Set in the 1950s, Fresh from the Country is a stand-alone novel telling the story of Anna Lacey, a newly qualified teacher, as she spends her first year teaching in Elm Hill, a new suburb in London. It is a little disappointing, because although Miss Read successfully conveys Anna’s  dislike of the new suburb in comparison to her love of life in the countryside where she grew up, I found it a bit over done and dispiriting and the comparison is repeated several times in different ways throughout the book.

But there are some lovely descriptions of the everyday lives of the teachers and children at Elm Hill school in this book alongside some interesting comparisons between town and country. One example is the ‘flabby wrapped slices of bread‘ her landlady provides compared to the ‘fat cottage loaves with a generous dimple in their crusty tops‘. Another example, a ‘wild lovely bouquet’ of ‘sprays of bright yellow hornbeam and rose hips‘ compared to ‘faded artificial daffodils‘. Anna decides that the difference between her home and her lodgings in town is that ‘one was genuine, wholesome and homely – the real thing‘. The other was ‘false and artificial.

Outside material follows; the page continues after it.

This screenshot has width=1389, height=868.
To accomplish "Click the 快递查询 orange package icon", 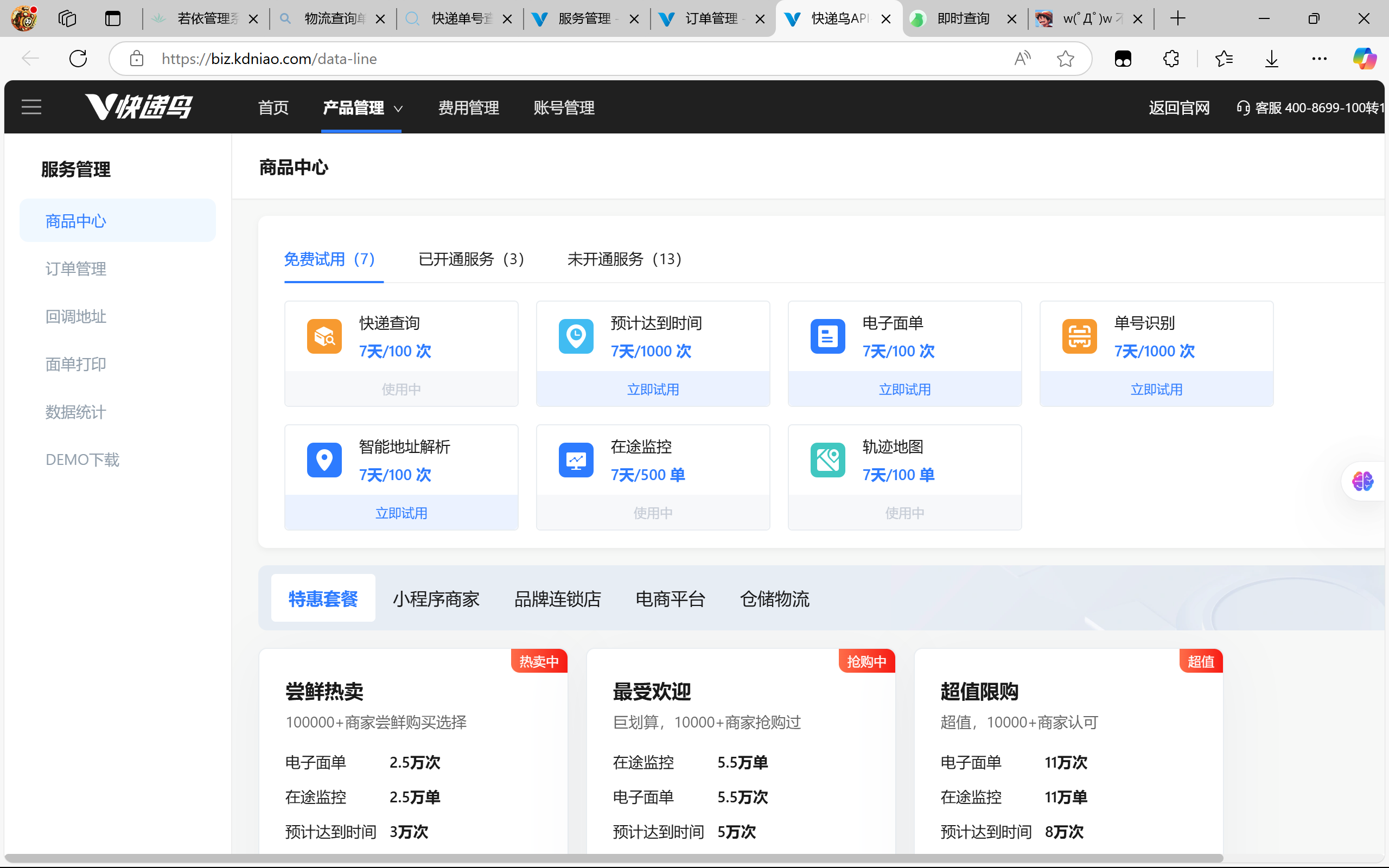I will [x=324, y=336].
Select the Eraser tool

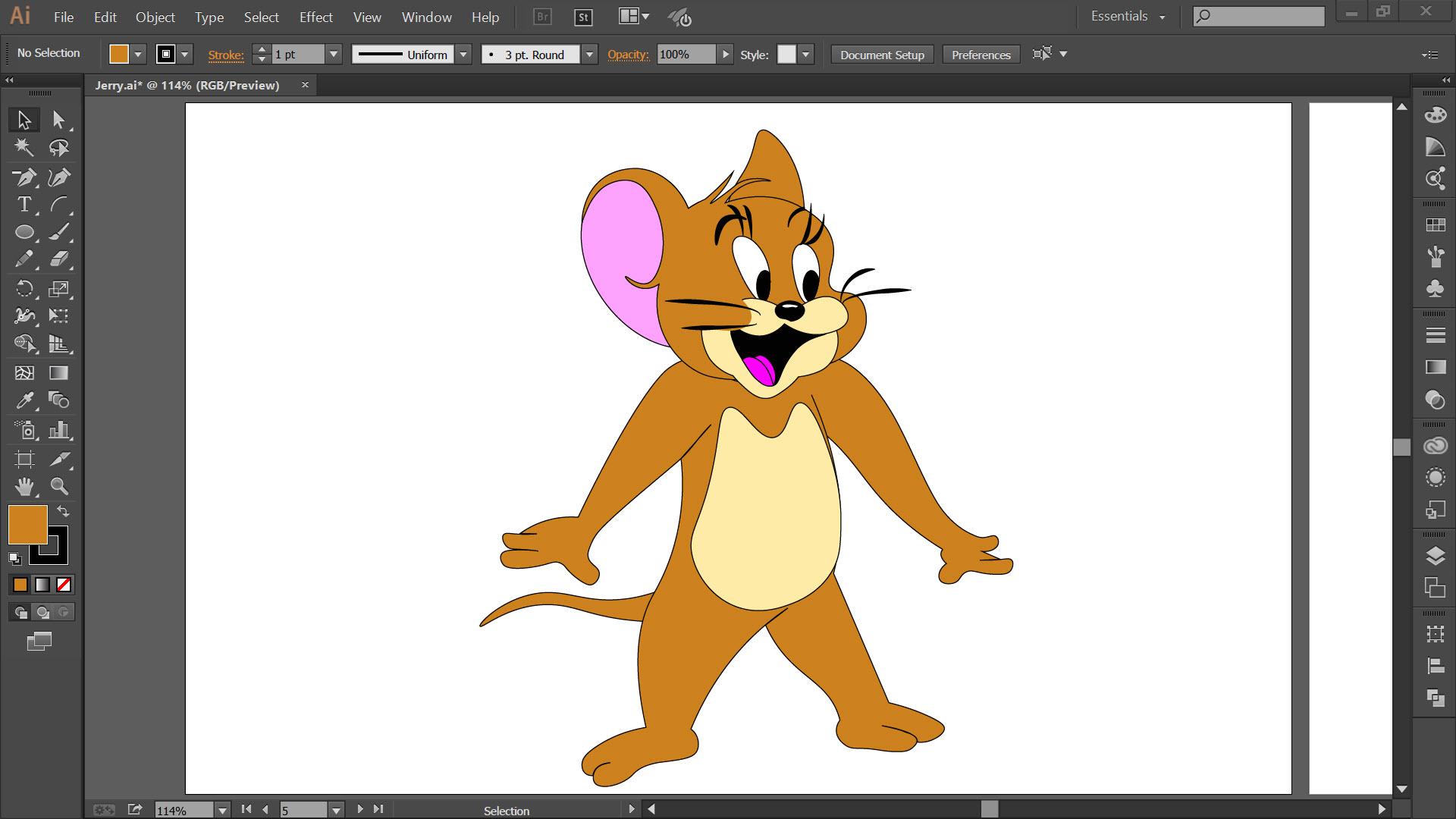(x=58, y=259)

Despite my slight disappointment I did like this book, which transported me back to the 1950s, when children were taught in large classes and the pace of life was slower than today. It was a bit disconcerting to read that Anna enjoyed smoking, but then the dangers of cigarettes were not emphasised in those days and many people did smoke.

There are interesting comments on enjoying the simple pleasures of life, on the nature of happiness, the virtues of truthfulness and neighbourliness, being useful in the community and how ambition is a

… two-edged weapon which ‘could provide a motive, an interest, a spur. It could be the means of living in a perpetual state of hope. … But, on the other hand it could lead to self-aggrandisement and self-deception.’ (page 107)

By the end of the year Anna feels more settled at the school. She is looking forward to moving out of Mrs Flynn’s house to more comfortable lodgings with the hospitable and friendly Mrs Armstrong. But she thought that  in the ‘misty future there might be a country school‘ and a ‘little house of her own set in quiet fields’. I don’t think that Miss Read wrote any more books about Anna, but I like to think that a little village school did materialise for her.

Reading Challenges:  this is the 25th book I read towards the Mount TBR Reading Challenge and the 4th book for the TBR Pile Reading Challenge.